Data listing:
== == ==

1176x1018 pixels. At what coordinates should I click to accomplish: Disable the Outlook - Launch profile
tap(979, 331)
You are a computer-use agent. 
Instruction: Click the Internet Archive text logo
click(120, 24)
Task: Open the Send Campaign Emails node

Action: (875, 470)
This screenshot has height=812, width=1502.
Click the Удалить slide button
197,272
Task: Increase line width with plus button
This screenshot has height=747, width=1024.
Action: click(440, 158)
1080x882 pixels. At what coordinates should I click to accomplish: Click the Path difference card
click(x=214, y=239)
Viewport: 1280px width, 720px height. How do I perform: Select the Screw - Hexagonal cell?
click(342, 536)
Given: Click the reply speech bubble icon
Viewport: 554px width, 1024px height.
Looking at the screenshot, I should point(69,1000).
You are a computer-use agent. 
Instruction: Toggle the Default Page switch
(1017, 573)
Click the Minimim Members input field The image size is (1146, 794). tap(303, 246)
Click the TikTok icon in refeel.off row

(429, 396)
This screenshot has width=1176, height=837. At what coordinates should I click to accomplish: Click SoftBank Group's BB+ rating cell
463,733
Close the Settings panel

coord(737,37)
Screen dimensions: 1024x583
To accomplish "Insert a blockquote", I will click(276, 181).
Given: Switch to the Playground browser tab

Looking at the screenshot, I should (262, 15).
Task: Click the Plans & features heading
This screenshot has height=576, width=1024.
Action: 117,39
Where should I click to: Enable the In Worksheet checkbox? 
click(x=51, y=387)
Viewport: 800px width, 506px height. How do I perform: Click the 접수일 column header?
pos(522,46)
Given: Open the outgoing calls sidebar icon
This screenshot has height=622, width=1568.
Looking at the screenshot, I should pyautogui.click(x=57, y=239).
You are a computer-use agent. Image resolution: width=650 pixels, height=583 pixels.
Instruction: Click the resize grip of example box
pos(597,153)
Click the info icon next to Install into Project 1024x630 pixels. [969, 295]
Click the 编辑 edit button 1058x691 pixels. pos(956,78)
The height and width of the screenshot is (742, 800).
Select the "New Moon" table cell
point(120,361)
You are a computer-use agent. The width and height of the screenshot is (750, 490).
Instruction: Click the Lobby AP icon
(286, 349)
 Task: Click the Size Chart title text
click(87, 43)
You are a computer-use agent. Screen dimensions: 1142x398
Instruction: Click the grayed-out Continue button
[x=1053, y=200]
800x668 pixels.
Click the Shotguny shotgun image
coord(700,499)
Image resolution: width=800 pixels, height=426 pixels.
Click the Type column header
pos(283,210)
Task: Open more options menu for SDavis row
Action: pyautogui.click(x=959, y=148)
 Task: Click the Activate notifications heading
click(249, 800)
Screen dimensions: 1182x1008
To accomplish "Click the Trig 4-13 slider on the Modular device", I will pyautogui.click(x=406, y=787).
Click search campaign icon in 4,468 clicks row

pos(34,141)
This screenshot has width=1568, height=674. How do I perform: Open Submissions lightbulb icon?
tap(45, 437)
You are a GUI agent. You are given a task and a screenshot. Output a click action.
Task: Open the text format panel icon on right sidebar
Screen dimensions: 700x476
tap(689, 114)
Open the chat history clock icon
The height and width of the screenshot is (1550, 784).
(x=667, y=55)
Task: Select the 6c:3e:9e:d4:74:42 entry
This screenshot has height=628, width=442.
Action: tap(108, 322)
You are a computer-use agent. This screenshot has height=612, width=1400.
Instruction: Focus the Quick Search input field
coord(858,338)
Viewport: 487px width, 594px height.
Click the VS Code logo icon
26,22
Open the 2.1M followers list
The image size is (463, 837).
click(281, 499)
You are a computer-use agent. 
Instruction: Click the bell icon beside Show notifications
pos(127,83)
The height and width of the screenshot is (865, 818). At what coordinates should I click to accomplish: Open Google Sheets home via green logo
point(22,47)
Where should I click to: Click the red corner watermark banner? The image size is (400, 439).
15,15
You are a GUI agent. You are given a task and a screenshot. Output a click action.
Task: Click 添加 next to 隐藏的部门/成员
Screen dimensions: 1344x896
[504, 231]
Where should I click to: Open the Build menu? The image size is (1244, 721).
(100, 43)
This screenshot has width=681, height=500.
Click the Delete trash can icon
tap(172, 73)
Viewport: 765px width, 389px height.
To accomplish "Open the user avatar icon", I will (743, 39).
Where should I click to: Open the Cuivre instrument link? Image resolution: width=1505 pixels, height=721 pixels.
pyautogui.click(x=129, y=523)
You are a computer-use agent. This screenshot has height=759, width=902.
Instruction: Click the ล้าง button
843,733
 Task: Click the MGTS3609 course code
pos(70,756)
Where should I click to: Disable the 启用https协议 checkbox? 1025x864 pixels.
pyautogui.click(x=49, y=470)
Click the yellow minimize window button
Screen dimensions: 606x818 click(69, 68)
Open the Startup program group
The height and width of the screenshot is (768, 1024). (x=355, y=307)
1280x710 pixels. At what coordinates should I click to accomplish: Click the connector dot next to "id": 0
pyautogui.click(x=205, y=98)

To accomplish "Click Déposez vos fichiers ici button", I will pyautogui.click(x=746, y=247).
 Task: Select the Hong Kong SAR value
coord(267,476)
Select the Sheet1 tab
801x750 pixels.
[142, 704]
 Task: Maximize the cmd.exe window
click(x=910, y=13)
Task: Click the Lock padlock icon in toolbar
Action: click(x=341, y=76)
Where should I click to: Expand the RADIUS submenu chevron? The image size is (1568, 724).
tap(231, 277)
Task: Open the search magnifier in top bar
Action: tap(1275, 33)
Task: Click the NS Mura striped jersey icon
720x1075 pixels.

== == ==

Prompt:
So that no detail is lost, give every line of the data again exactly.

Response to the exercise:
1176x1018 pixels. At what coordinates should I click to accomplish: Disable the Outlook - Launch profile
tap(979, 331)
You are a computer-use agent. 
Instruction: Click the Internet Archive text logo
click(120, 24)
Task: Open the Send Campaign Emails node

Action: (875, 470)
This screenshot has height=812, width=1502.
Click the Удалить slide button
197,272
Task: Increase line width with plus button
This screenshot has height=747, width=1024.
Action: click(440, 158)
1080x882 pixels. At what coordinates should I click to accomplish: Click the Path difference card
click(x=214, y=239)
Viewport: 1280px width, 720px height. How do I perform: Select the Screw - Hexagonal cell?
click(342, 536)
Given: Click the reply speech bubble icon
Viewport: 554px width, 1024px height.
Looking at the screenshot, I should point(69,1000).
You are a computer-use agent. 
Instruction: Toggle the Default Page switch
(1017, 573)
Click the Minimim Members input field The image size is (1146, 794). tap(303, 246)
Click the TikTok icon in refeel.off row

(429, 396)
This screenshot has width=1176, height=837. At what coordinates should I click to accomplish: Click SoftBank Group's BB+ rating cell
463,733
Close the Settings panel

coord(737,37)
Screen dimensions: 1024x583
To accomplish "Insert a blockquote", I will click(276, 181).
Given: Switch to the Playground browser tab

Looking at the screenshot, I should (262, 15).
Task: Click the Plans & features heading
This screenshot has height=576, width=1024.
Action: 117,39
Where should I click to: Enable the In Worksheet checkbox? 
click(x=51, y=387)
Viewport: 800px width, 506px height. How do I perform: Click the 접수일 column header?
pos(522,46)
Given: Open the outgoing calls sidebar icon
This screenshot has height=622, width=1568.
Looking at the screenshot, I should pyautogui.click(x=57, y=239).
You are a computer-use agent. Image resolution: width=650 pixels, height=583 pixels.
Instruction: Click the resize grip of example box
pos(597,153)
Click the info icon next to Install into Project 1024x630 pixels. [969, 295]
Click the 编辑 edit button 1058x691 pixels. pos(956,78)
The height and width of the screenshot is (742, 800).
Select the "New Moon" table cell
point(120,361)
You are a computer-use agent. The width and height of the screenshot is (750, 490).
Instruction: Click the Lobby AP icon
(286, 349)
 Task: Click the Size Chart title text
click(87, 43)
You are a computer-use agent. Screen dimensions: 1142x398
Instruction: Click the grayed-out Continue button
[x=1053, y=200]
800x668 pixels.
Click the Shotguny shotgun image
coord(700,499)
Image resolution: width=800 pixels, height=426 pixels.
Click the Type column header
pos(283,210)
Task: Open more options menu for SDavis row
Action: pyautogui.click(x=959, y=148)
 Task: Click the Activate notifications heading
click(249, 800)
Screen dimensions: 1182x1008
To accomplish "Click the Trig 4-13 slider on the Modular device", I will pyautogui.click(x=406, y=787).
Click search campaign icon in 4,468 clicks row

pos(34,141)
This screenshot has width=1568, height=674. How do I perform: Open Submissions lightbulb icon?
tap(45, 437)
You are a GUI agent. You are given a task and a screenshot. Output a click action.
Task: Open the text format panel icon on right sidebar
Screen dimensions: 700x476
tap(689, 114)
Open the chat history clock icon
The height and width of the screenshot is (1550, 784).
(x=667, y=55)
Task: Select the 6c:3e:9e:d4:74:42 entry
This screenshot has height=628, width=442.
Action: tap(108, 322)
You are a computer-use agent. This screenshot has height=612, width=1400.
Instruction: Focus the Quick Search input field
coord(858,338)
Viewport: 487px width, 594px height.
Click the VS Code logo icon
26,22
Open the 2.1M followers list
The image size is (463, 837).
click(281, 499)
You are a computer-use agent. 
Instruction: Click the bell icon beside Show notifications
pos(127,83)
The height and width of the screenshot is (865, 818). At what coordinates should I click to accomplish: Open Google Sheets home via green logo
point(22,47)
Where should I click to: Click the red corner watermark banner? The image size is (400, 439).
15,15
You are a GUI agent. You are given a task and a screenshot. Output a click action.
Task: Click 添加 next to 隐藏的部门/成员
Screen dimensions: 1344x896
[504, 231]
Where should I click to: Open the Build menu? The image size is (1244, 721).
(100, 43)
This screenshot has width=681, height=500.
Click the Delete trash can icon
tap(172, 73)
Viewport: 765px width, 389px height.
To accomplish "Open the user avatar icon", I will (743, 39).
Where should I click to: Open the Cuivre instrument link? Image resolution: width=1505 pixels, height=721 pixels.
pyautogui.click(x=129, y=523)
You are a computer-use agent. This screenshot has height=759, width=902.
Instruction: Click the ล้าง button
843,733
 Task: Click the MGTS3609 course code
pos(70,756)
Where should I click to: Disable the 启用https协议 checkbox? 1025x864 pixels.
pyautogui.click(x=49, y=470)
Click the yellow minimize window button
Screen dimensions: 606x818 click(69, 68)
Open the Startup program group
The height and width of the screenshot is (768, 1024). (x=355, y=307)
1280x710 pixels. At what coordinates should I click to accomplish: Click the connector dot next to "id": 0
pyautogui.click(x=205, y=98)

To accomplish "Click Déposez vos fichiers ici button", I will pyautogui.click(x=746, y=247).
 Task: Select the Hong Kong SAR value
coord(267,476)
Select the Sheet1 tab
801x750 pixels.
[142, 704]
 Task: Maximize the cmd.exe window
click(x=910, y=13)
Task: Click the Lock padlock icon in toolbar
Action: click(x=341, y=76)
Where should I click to: Expand the RADIUS submenu chevron? The image size is (1568, 724).
tap(231, 277)
Task: Open the search magnifier in top bar
Action: tap(1275, 33)
Task: Click the NS Mura striped jersey icon
720x1075 pixels.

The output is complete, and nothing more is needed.